Ziel 1: Welche Gruppen müssen laut dem Textauszug über Italiens Politik unter Prodi die Kosten tragen? Nenne alle.

Textauszug:

------------------------------

2. Die Militäreinsätze Italiens im Libanon und in Afghanistan
stehen unter Prodi ebenfalls nicht zur Aufgabe an. Man wolle "die
internationalen Verpflichtungen respektieren", heißt es in Rom.
3. Italien soll von russischen Öl- und Gaslieferungen
unabhängiger gemacht werden. Dafür soll die Möglichkeit
geschaffen werden, aus Übersee geliefertes verflüssigtes Gas
wieder in seinen gasförmigen Zustand zu versetzen.
4. Darüber hinaus gibt es konkrete Vorschläge, in Sachen
Privatisierung, Ökonomisierung des Bildungswesens wie sonstiger
Infrastruktur (insbesondere der Bau der Hochgeschwindigkeitsstrecke TAV
- Treno ad’Alta Velocità - von Lyon nach Turin) und
Schaffung verbesserter Rahmenbedingungen in anderen
Bereichen das Kapitalwachstum im großen Stil voranzubringen.
Kosten dafür haben Beschäftigte, Arbeitslose, Rentner,
Schüler und Studenten zu tragen, wer auch sonst.
Soweit ist Italien also voll auf der Höhe der Zeit. Also auf
Höhe der internationalen kapitalistischen Konkurrenz. Der
Unterschied zu Berlusconi? Im Grunde keiner. Aber das wäre eh nur
für die Eitelkeiten demokratischer, parteipolitischer Konkurrenz
von Interesse, würde die nicht von einer interessierten
Öffentlichkeit dermaßen in den Vordergrund gerückt.

------------------------------

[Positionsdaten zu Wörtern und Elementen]
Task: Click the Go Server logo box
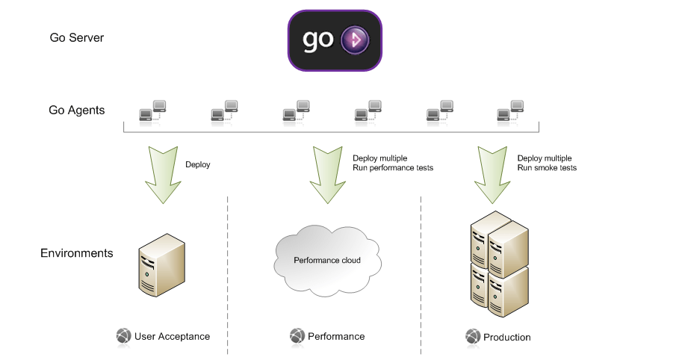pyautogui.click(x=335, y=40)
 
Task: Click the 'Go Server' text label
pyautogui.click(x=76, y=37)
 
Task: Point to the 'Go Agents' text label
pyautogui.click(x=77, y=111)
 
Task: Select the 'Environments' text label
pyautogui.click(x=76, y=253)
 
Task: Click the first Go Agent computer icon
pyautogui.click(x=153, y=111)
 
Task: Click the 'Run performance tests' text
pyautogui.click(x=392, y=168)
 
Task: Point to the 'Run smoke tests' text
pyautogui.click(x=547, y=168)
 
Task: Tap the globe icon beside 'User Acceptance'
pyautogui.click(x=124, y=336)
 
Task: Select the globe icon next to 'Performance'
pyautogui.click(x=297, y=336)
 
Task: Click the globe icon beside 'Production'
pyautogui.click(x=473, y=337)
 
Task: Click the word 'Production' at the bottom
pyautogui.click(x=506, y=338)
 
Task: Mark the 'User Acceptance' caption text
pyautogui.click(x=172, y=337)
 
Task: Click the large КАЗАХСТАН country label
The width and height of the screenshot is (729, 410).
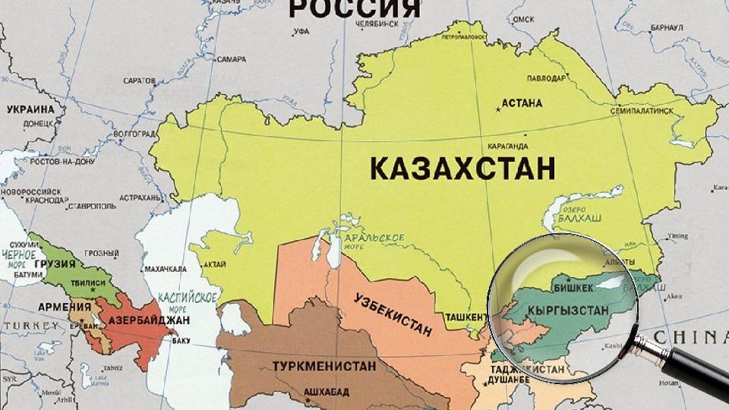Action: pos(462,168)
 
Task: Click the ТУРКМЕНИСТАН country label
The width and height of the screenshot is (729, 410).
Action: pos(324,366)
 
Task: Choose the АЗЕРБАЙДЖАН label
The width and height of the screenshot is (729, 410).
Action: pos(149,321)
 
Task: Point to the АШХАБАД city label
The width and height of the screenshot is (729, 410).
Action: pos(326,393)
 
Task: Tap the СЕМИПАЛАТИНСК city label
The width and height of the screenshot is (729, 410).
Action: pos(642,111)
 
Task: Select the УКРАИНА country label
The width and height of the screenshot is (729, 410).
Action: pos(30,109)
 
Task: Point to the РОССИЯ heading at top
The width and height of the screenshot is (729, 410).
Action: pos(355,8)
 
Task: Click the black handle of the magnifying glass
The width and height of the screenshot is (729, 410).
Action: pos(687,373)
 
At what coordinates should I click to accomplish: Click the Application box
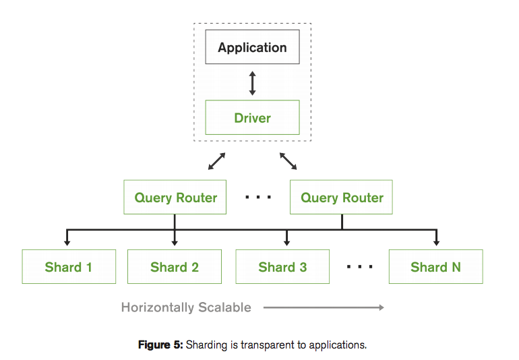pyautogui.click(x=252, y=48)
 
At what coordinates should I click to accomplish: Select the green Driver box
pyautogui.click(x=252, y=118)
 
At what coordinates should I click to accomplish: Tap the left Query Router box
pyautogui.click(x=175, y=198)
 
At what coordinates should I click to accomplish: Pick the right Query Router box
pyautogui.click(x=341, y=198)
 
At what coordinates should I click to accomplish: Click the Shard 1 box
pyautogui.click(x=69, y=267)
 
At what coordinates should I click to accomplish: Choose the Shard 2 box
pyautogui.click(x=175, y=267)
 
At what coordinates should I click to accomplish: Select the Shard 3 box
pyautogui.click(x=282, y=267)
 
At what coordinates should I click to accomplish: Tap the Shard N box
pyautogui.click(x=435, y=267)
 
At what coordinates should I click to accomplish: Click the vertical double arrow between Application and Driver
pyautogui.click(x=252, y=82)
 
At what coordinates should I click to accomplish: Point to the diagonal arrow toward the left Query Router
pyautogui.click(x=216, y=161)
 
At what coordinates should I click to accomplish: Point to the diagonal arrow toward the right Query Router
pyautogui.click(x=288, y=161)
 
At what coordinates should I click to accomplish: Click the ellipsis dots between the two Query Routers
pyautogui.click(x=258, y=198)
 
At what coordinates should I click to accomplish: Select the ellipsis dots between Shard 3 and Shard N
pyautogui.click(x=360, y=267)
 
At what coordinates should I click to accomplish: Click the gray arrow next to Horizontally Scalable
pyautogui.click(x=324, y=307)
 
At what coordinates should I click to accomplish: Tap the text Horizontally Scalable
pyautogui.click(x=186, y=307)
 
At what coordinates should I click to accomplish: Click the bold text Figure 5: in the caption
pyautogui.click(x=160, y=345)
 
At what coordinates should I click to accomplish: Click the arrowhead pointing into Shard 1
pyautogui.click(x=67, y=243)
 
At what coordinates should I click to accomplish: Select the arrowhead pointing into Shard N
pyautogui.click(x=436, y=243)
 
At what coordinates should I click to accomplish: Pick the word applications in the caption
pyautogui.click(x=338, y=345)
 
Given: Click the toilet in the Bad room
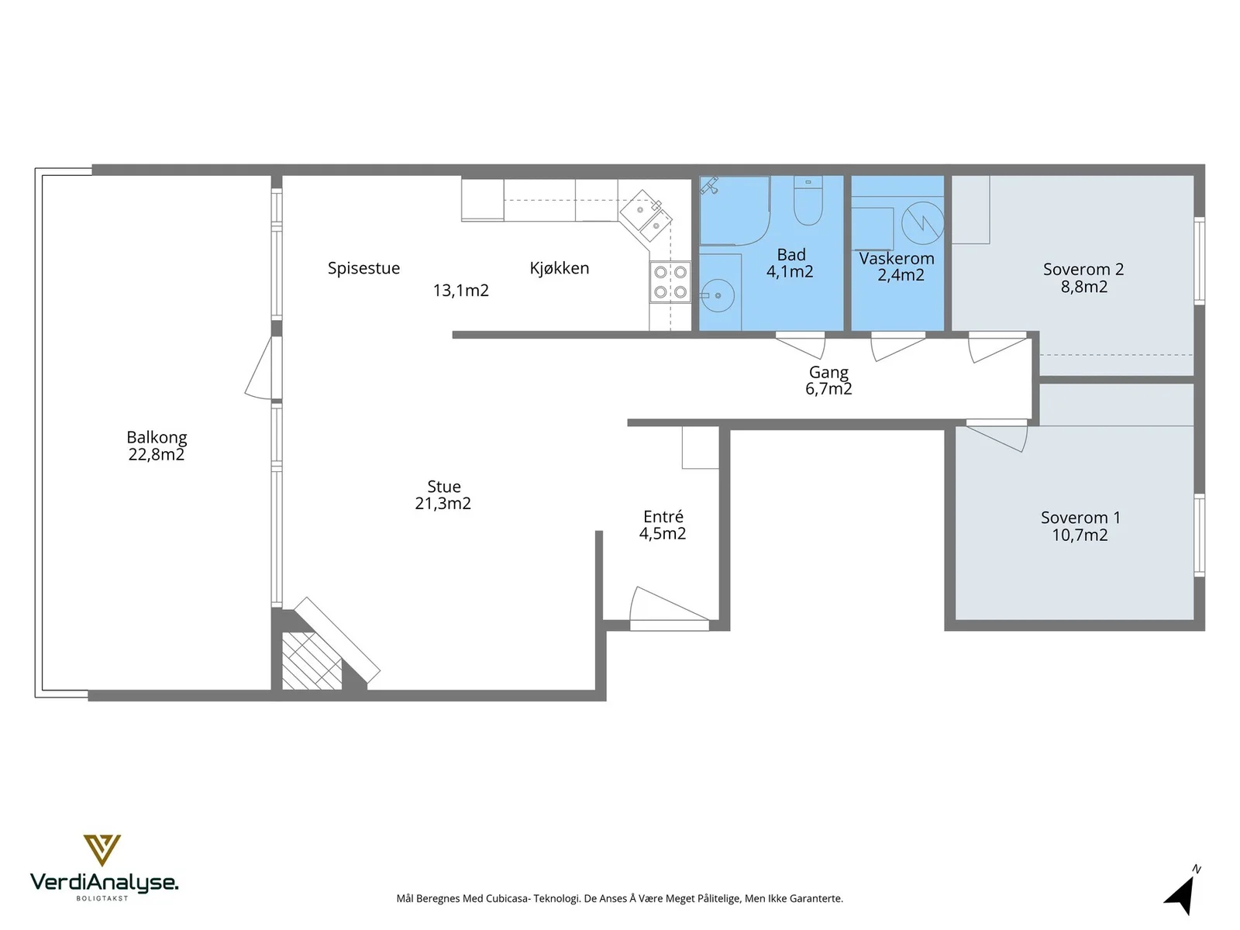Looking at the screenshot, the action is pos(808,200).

------------------------------

Ziel 2: Gib aus der Auflistung den Abschnitt wortgetreu wieder, der mit der Zeile beginnt, die „Task: Point to the 'Run smoke tests' text“ enthält, und mit der Zeile endet, die „Action: pos(642,111)“ enthält, beide eingeschlossen. Lass die Bilder dabei weg.

Übungsergebnis 1: Beschäftigte, Arbeitslose, Rentner, Schüler und Studenten.

Übungsergebnis 2:
Task: Point to the 'Run smoke tests' text
pyautogui.click(x=547, y=168)
 
Task: Tap the globe icon beside 'User Acceptance'
pyautogui.click(x=124, y=336)
 
Task: Select the globe icon next to 'Performance'
pyautogui.click(x=297, y=336)
 
Task: Click the globe icon beside 'Production'
pyautogui.click(x=473, y=337)
 
Task: Click the word 'Production' at the bottom
pyautogui.click(x=506, y=338)
 
Task: Mark the 'User Acceptance' caption text
pyautogui.click(x=172, y=337)
 
Task: Click the large КАЗАХСТАН country label
The width and height of the screenshot is (729, 410).
Action: pos(462,168)
 
Task: Click the ТУРКМЕНИСТАН country label
The width and height of the screenshot is (729, 410).
Action: pos(324,366)
 
Task: Choose the АЗЕРБАЙДЖАН label
The width and height of the screenshot is (729, 410).
Action: pos(149,321)
 
Task: Point to the АШХАБАД city label
The width and height of the screenshot is (729, 410).
Action: pos(326,393)
 
Task: Tap the СЕМИПАЛАТИНСК city label
The width and height of the screenshot is (729, 410).
Action: pos(642,111)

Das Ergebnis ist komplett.